Data records

-- -- --

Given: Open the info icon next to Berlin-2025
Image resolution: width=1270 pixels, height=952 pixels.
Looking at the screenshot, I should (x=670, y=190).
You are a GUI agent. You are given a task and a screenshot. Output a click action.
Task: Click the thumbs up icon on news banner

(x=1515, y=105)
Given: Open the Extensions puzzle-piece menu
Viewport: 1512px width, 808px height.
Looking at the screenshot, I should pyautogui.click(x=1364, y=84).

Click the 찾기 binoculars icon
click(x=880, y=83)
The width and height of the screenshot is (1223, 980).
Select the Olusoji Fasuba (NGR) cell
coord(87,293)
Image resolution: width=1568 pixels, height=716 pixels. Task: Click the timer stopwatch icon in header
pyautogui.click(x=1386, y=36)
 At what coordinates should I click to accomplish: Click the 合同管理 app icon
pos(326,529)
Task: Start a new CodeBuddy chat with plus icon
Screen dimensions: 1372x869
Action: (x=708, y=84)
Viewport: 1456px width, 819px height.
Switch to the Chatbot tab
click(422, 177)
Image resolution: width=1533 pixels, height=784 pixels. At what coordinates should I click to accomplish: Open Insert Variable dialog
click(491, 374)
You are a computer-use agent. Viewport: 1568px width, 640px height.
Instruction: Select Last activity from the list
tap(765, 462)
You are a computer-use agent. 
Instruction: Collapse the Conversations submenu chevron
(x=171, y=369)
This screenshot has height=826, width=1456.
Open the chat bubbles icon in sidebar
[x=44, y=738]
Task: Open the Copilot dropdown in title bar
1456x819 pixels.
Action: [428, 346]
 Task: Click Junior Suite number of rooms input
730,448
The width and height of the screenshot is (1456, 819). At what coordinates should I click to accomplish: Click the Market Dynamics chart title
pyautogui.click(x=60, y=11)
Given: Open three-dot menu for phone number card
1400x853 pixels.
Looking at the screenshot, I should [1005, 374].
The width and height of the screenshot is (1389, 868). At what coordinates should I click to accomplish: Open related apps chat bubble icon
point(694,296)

-- -- --

What to work on
Lines holding the word "agent" in the entries above are the ones to pull out. Copy them all.

Reply
You are a GUI agent. You are given a task and a screenshot. Output a click action.
You are a computer-use agent. Viewport: 1568px width, 640px height.
You are a computer-use agent. 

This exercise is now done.